**Problem description:** Check each line of the data for "Dubna", and copy the ones that have it.

**Given records:**
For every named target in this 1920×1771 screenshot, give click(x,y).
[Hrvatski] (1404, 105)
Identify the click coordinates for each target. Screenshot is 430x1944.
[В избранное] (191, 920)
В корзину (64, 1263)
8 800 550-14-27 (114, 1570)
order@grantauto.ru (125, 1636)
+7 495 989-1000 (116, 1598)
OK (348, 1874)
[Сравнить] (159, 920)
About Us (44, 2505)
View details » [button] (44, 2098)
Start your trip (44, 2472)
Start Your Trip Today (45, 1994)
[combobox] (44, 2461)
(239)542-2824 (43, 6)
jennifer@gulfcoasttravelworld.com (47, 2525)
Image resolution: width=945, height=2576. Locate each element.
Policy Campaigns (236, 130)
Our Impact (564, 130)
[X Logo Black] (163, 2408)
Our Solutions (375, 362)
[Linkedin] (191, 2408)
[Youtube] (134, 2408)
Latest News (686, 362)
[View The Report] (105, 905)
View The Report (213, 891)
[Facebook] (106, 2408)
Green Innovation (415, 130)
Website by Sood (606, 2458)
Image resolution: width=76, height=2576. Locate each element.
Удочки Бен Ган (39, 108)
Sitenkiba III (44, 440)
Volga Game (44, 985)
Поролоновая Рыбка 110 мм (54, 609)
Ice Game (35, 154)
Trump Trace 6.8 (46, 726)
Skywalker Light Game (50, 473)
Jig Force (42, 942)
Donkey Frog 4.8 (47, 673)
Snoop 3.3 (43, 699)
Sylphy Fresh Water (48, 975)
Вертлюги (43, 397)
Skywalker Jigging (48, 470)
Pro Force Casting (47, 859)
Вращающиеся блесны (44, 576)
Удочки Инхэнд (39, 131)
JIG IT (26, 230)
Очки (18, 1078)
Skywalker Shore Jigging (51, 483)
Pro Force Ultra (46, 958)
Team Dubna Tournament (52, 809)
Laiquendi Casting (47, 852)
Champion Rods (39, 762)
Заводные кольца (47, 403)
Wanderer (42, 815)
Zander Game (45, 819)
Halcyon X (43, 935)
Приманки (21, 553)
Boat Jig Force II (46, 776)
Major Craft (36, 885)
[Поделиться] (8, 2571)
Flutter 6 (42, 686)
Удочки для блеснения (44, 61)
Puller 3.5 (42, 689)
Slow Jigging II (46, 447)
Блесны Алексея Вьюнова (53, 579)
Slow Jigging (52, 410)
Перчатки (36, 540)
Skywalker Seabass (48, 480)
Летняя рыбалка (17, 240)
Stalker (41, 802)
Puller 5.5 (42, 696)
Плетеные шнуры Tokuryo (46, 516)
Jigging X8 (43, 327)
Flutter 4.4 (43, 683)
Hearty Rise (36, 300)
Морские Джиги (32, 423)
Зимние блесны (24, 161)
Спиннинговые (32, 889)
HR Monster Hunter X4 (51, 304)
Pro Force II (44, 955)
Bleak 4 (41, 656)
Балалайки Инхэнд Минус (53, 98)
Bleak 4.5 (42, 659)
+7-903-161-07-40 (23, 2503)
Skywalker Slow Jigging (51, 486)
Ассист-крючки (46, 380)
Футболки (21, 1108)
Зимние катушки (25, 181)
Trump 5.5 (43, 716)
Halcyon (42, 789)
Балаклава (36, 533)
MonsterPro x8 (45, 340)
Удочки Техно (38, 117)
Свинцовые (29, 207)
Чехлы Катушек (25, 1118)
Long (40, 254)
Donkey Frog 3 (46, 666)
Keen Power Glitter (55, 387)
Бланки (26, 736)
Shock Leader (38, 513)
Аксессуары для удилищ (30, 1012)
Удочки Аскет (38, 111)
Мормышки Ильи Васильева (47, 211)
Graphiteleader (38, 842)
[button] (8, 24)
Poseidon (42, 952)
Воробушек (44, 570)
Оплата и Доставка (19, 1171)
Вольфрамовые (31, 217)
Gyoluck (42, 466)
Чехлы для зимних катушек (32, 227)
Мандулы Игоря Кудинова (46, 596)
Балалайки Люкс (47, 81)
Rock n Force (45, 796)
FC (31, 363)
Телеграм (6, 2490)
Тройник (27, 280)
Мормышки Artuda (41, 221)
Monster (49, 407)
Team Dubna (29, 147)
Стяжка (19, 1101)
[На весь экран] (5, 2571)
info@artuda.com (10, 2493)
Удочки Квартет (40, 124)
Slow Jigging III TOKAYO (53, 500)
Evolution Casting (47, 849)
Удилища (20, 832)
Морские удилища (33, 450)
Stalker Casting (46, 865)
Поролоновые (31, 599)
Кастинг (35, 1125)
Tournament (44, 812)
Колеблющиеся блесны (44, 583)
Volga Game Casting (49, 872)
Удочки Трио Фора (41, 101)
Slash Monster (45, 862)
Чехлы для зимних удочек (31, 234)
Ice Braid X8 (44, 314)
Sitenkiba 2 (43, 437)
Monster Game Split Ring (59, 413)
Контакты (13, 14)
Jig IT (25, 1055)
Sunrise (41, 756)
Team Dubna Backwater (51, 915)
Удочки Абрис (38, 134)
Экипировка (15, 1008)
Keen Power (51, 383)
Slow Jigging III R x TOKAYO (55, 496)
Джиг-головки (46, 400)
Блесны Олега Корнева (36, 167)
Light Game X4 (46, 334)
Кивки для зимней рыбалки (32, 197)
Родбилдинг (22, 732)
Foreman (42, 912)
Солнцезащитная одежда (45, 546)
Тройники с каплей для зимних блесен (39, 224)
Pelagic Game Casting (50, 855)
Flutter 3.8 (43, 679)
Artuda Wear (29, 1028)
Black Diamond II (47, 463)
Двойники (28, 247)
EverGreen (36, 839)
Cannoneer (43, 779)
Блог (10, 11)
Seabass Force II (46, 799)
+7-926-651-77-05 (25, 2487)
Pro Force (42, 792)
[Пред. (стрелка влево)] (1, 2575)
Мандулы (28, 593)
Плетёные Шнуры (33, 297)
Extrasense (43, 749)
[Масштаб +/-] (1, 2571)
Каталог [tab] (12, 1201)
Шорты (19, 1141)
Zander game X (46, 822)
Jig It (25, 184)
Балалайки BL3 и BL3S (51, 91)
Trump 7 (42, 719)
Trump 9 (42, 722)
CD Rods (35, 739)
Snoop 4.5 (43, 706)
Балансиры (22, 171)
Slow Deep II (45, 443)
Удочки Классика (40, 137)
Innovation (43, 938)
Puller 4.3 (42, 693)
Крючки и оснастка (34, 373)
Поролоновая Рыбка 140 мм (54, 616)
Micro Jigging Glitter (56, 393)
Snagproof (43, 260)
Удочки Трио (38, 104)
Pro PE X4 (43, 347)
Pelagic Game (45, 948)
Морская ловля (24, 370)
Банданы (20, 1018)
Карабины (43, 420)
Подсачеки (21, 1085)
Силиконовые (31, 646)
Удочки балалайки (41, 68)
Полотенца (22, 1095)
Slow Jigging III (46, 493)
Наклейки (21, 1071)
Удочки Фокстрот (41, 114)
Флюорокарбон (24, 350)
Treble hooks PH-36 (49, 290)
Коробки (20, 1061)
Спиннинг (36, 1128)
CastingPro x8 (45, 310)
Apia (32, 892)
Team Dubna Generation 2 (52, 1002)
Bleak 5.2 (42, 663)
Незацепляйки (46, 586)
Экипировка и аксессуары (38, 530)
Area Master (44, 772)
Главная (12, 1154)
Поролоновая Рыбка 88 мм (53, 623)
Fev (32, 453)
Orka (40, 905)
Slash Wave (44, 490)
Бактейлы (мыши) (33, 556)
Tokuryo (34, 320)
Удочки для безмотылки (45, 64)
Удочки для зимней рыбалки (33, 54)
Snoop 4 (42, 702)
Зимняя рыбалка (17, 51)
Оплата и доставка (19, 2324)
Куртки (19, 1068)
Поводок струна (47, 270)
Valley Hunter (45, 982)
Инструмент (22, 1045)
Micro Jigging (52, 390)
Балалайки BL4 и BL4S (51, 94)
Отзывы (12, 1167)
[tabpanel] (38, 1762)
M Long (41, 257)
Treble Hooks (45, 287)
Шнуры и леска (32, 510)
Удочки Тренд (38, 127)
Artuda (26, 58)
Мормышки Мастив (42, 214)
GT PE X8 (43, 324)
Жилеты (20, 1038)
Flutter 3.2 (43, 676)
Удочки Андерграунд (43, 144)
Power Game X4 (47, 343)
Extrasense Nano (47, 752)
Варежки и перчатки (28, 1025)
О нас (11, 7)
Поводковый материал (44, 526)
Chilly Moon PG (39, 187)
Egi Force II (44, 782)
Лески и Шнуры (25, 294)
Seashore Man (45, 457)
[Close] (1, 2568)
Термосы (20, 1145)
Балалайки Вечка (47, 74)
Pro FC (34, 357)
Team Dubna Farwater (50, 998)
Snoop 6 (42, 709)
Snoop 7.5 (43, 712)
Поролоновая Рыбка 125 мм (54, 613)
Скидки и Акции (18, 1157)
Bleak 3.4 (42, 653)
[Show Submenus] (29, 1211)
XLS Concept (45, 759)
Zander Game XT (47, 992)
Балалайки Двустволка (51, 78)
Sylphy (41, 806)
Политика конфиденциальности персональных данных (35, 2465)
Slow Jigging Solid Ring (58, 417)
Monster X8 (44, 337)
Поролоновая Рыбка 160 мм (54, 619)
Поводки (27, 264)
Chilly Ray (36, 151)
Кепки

**Task solution:**
Team Dubna Tournament (52, 809)
Team Dubna (29, 147)
Team Dubna Backwater (51, 915)
Team Dubna Generation 2 (52, 1002)
Team Dubna Farwater (50, 998)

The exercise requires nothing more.